For L2 here it is 512KB assoc is 16. We have 32KB / 64 indexes = 512 (lines) so addresses 14:6 build up the index. Rest is tag.
The CAR idea on AMD is just to use it and never cause an eviction from L2 cache to main memory (which is not functioning).
Step 0) enable cache and WB mtrrs for any ranges 1) all lines are invalid, validate them by dummy read exactly as big as max L1 cache. For instruction cache enough is a instr fetch. 2) The dummy read region can be now used to store data - it is simply an arbitrary address range 0-64KB max.
3) caching of ROM works too because:
a) MTRR for rom is set (currently only for part of it) it could be WP type but we use WB, no harm here because we do not modify any code ;) b) L1 instruction cache is filled from flash chip directly (remember L2 is exclusive cache on AMD) c) if L1 instr cache is not evicted into L2 then on cache miss it L1 line is simply invalidated and refilled from flash rom. I tried to check this using performance counters but there is not a counter for this. This is uninteresting case because it does not complicate anything.
c) if L1 instr cache gets evicted into L2, (which I dont know if is true),
then we can run into following
I) no L1 data cache lines was evicted into L2 - again not interesting case because nothing gets wrong.
II) we have some L1 data cache evicted into L2. This really happens in our CAR! print_debug("Copying data from cache to RAM -- switching to use RAM as stack..."); memcopy((void *)((CONFIG_RAMTOP)-CONFIG_DCACHE_RAM_SIZE), (void *)CONFIG_DCACHE_RAM_BASE, CONFIG_DCACHE_RAM_SIZE);
It happens here because we do copy from CAR region to RAM while CAR is still running.

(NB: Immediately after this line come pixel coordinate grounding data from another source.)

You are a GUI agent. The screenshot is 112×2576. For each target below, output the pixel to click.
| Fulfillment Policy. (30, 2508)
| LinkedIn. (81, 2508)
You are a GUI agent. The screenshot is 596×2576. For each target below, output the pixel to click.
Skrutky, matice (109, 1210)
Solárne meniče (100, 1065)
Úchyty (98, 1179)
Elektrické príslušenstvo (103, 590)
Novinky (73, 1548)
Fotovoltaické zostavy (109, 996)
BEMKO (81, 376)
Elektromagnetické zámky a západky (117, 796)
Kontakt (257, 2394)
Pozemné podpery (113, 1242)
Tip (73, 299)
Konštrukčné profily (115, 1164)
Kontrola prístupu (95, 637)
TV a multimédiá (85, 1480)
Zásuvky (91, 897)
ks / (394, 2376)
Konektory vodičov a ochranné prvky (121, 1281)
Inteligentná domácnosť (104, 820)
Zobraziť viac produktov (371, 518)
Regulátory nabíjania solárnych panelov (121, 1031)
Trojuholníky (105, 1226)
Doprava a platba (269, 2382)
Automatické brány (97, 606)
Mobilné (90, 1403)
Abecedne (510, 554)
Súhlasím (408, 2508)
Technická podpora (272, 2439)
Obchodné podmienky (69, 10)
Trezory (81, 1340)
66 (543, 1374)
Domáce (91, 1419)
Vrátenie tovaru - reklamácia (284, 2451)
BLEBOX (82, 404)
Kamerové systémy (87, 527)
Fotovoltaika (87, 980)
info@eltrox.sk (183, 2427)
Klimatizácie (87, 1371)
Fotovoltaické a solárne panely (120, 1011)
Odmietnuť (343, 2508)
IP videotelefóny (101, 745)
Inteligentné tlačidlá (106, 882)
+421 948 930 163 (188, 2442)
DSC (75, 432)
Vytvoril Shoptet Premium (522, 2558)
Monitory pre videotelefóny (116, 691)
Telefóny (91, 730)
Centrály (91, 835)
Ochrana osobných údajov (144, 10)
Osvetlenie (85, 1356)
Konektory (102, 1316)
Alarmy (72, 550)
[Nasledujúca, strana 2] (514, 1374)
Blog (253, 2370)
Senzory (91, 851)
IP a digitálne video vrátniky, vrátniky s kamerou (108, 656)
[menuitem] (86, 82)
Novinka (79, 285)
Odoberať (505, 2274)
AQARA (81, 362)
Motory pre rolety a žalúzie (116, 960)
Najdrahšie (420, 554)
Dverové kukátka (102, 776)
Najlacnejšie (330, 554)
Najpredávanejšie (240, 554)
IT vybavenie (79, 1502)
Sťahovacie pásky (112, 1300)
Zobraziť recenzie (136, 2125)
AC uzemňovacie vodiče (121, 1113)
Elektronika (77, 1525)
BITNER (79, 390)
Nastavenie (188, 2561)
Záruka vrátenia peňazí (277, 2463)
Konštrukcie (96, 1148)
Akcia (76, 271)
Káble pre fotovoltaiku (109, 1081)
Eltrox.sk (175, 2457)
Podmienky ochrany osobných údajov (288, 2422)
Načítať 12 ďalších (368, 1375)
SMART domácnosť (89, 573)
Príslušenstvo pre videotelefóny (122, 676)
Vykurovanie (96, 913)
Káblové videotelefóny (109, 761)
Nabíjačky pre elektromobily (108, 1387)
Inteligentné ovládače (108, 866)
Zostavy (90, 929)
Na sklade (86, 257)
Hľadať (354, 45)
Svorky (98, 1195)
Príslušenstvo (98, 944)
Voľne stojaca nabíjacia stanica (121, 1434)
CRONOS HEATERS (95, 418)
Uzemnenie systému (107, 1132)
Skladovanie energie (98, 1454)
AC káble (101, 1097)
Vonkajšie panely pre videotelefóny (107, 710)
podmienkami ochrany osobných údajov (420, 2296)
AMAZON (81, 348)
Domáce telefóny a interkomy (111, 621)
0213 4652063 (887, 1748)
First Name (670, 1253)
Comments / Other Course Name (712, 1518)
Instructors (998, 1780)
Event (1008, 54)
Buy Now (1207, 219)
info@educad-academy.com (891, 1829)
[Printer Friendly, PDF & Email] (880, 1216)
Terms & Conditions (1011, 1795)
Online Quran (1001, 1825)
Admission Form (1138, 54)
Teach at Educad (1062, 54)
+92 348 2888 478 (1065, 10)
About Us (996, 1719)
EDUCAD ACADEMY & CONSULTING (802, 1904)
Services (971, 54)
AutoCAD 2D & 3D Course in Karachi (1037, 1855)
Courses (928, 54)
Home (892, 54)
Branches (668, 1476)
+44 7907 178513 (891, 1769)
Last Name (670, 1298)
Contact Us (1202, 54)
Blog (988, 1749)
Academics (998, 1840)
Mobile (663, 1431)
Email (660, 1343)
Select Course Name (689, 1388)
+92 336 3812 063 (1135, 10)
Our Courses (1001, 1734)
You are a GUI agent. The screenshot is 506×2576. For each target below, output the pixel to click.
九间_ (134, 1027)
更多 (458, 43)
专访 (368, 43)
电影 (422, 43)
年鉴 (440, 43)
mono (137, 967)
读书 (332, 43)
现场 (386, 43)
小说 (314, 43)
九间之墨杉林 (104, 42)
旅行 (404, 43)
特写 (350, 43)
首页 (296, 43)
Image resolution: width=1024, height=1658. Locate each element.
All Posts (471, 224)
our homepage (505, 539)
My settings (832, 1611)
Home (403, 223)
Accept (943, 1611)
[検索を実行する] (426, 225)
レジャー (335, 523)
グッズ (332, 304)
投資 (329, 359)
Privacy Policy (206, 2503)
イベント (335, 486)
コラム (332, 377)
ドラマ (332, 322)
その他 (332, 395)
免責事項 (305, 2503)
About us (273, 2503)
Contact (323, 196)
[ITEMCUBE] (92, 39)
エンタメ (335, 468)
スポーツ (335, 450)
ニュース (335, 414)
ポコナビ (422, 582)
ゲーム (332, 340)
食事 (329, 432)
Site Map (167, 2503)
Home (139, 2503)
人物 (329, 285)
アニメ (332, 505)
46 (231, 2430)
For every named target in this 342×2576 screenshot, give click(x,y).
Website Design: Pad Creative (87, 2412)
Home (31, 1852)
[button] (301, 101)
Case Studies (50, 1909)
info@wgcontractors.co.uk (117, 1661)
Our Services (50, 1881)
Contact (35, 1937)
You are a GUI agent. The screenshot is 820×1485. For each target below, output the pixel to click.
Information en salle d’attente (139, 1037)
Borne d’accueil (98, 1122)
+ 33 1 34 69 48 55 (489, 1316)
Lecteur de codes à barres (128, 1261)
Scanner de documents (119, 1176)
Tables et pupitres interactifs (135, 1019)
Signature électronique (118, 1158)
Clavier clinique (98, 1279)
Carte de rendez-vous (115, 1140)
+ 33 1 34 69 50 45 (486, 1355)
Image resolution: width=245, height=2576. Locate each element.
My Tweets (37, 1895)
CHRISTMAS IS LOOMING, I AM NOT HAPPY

Both regions are WB so we must evict some L1 cache lines for sure, and performance counters confirm this. You may say this is not an issue because RAM is running normally, but for example while we resume from S3 we cannot overwrite random memory with out CAR... I think this evictions so far happens only here and still things works nice here is why:
We have at most 64KB or dirty data, we can spread it into L2 nicely and still have a lot of free space even on systems where we have 128KB L2. In this case no evictions into system because we can have the data still in L2.
Now lets go back, what if CPU instruction cache gets evicted into L2? Here it would cause problems because in L2 would be L1 data cache data and random L1 instr cache code competing for the space.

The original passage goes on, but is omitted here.